→ **Study questions**:
**1)** In the passage on contrition, could you rewrite the span starting with "A central concept" and going on through "Son (Luke 15:11–32).", replacing "redemption" with "atonement"?
**2)** Answer these questions from the passage on contrition:
(a) Which Latin word does "contrition" come from?
(b) Which parable is cited with Luke 15:11–32?
(c) How did the Council of Trent define contrition?
**3)** Can you continue the passage on contrition from its last sentence?

→ **Document text**:
════

In Christianity, contrition or contriteness (from Latin contritus 'ground to pieces, breaking of something hardened', is repentance for sins one has committed. The remorseful person is said to be contrite.

A central concept in much of Christianity, contrition is regarded as the first step, through Christ, towards reconciliation with God. It consists of repentance for all one's sins, a desire for God over sin, and faith in Christ's redemption on the cross and its sufficiency for salvation (see regeneration and ordo salutis). The concept of contrition is widely referenced throughout the Bible, including in Ezekiel 33:11, Psalms 6:7ff., Psalm 51:1–12, Luke 13:5, Luke 18:9–13, and the well-known Parable of the Prodigal Son (Luke 15:11–32).

== In the Catholic Church ==

=== Origin ===
The Council of Trent defined contrition as a "sorrow of the soul and detestation for the sin committed, together with the resolution not to sin again." It is also known as animi cruciatus (affliction of spirit) and compunctio cordis (repentance of heart).

The word "contrition" implies breaking something that has become hardened. Thomas Aquinas, in his Commentary on the Master of the Sentences, thus explains its peculiar use: "Since it is requisite for the remission of sin that a man cast away entirely the liking for sin, which implies a sort of continuity and solidity in his mind, the act which obtains forgiveness is termed by a figure of speech 'contrition'." This sorrow of soul is not merely speculative sorrow for wrong done, remorse of conscience, or a resolve to amend; it is a real pain and bitterness of soul together with a hatred and horror for the sin committed, and this hatred for sin leads to the resolve to sin no more. The early Christian writers in speaking of the nature of contrition sometimes insist on the feeling of sorrow, sometimes on the detestation of the wrong committed. Augustine includes both when writing: "Compunctus corde non solet dici nisi stimulus peccatorum in dolore pœnitendi". (translation: “It is not customary to say that the heart is contrite except as an incentive to repent of sins in pain.”)

Nearly all the medieval theologians hold that contrition is based principally on the detestation of sin. This detestation presupposes knowledge of the heinousness of sin, and this knowledge begets sorrow and soul pain. "A sin is committed by the consent, so it is blotted out by the dissent of the rational will; hence, contrition is essentially sorrow. But sorrow has a twofold signification—dissent of the will and the consequent feeling; the former is of the essence of contrition, and the latter is its effect."

════

→ **Material supplied**:
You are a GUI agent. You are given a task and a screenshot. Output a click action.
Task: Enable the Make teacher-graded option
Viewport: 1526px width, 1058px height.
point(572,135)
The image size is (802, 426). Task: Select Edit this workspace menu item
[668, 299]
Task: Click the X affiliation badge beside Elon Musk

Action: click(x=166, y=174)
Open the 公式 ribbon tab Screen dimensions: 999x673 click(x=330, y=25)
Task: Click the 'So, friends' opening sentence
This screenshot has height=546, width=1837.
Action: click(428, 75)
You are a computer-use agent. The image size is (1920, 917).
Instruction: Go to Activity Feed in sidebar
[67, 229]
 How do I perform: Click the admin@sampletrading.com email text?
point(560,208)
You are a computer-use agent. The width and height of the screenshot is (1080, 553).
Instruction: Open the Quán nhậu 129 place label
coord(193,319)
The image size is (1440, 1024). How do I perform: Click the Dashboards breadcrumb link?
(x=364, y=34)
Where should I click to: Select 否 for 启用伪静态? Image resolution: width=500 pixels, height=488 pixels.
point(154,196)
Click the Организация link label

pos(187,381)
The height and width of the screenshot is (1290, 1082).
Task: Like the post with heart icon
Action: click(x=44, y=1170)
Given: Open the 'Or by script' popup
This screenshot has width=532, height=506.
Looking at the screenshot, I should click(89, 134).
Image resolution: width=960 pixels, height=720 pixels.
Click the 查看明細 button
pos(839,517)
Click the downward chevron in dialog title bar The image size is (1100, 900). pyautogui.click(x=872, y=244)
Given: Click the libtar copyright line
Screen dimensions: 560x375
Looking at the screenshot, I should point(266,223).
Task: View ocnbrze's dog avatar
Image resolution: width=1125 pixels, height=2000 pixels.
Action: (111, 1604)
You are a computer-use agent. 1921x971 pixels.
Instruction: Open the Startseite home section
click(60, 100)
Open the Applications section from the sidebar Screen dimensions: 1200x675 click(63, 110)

════

→ **Answers by item number**:
**1)**
A central concept in much of Christianity, contrition is regarded as the first step, through Christ, towards reconciliation with God. It consists of repentance for all one's sins, a desire for God over sin, and faith in Christ's atonement on the cross and its sufficiency for salvation (see regeneration and ordo salutis). The concept of contrition is widely referenced throughout the Bible, including in Ezekiel 33:11, Psalms 6:7ff., Psalm 51:1–12, Luke 13:5, Luke 18:9–13, and the well-known Parable of the Prodigal Son (Luke 15:11–32).

**2)**
(a) Contritus.
(b) The Parable of the Prodigal Son.
(c) As a "sorrow of the soul and detestation for the sin committed, together with the resolution not to sin again."

**3)**
=== Necessity ===
The formal doctrine of the church, announced through the Council of Trent, declares that contrition has always been necessary to obtain pardon of one's sins. Contrition is the first and indispensable condition for pardon. While it is possible for one to receive pardon where confession is impossible, there is no case where sin can be pardoned without contrition.

According to the Catholic Encyclopedia, Catholic writers have always insisted that such necessity arises (a) from the very nature of repentance as well as (b) from the positive command of God. From the very nature of repentance, they point out that the sentence of Christ in Luke 13:5 is final: "Except you repent", etc., and from the Church Fathers they cite passages such as the following from Cyprian, De Lapsis, no. 32: "Do penance in full, give proof of the sorrow that comes from a grieving and lamenting soul. ... They who do away with repentance for sin, close the door to satisfaction." Scholastic doctors laid down the satisfaction principle, "No one can begin a new life who does not repent him of the old" (Bonaventure, In Lib. Sent. IV, dist. xvi, Pt. II, art. 1, Q. ii, also ex professo, ibid., Pt. I, art. I, Q. iii), and when asked the reason why, they point out the absolute incongruity of turning to God and clinging to sin, which is hostile to God's law. The Council of Trent, mindful of the tradition of the ages, defined (Sess. XlV. ch. iv de Contritione) that "contrition has always been necessary for obtaining forgiveness of sin". The positive command of God is also clear in the premises. John the Baptist sounded the note of preparation for the coming of the Messiah: "Make straight his paths"; and, as a consequence "they went out to him and were baptized confessing their sins". The first preaching of Jesus is described in the words: "Do penance, for the kingdom of heaven is at hand"; and the Apostles, in their first sermons to the people, warn them to "do penance and be baptized for the remission of their sins" (Acts 2:38). The Fathers followed up with like exhortation (Clement in P.G., I, 341; Hermas iii P.G., II, 894; Tertullian in P.L., II).

===Perfect and imperfect contrition===
In Catholic terminology, contrition arising from the love of God, who is believed to have been grievously offended, is called perfect contrition. Contrition arising from any other motive, such as loss of heaven, fear of hell, or the heinousness of guilt, is called imperfect contrition, or attrition.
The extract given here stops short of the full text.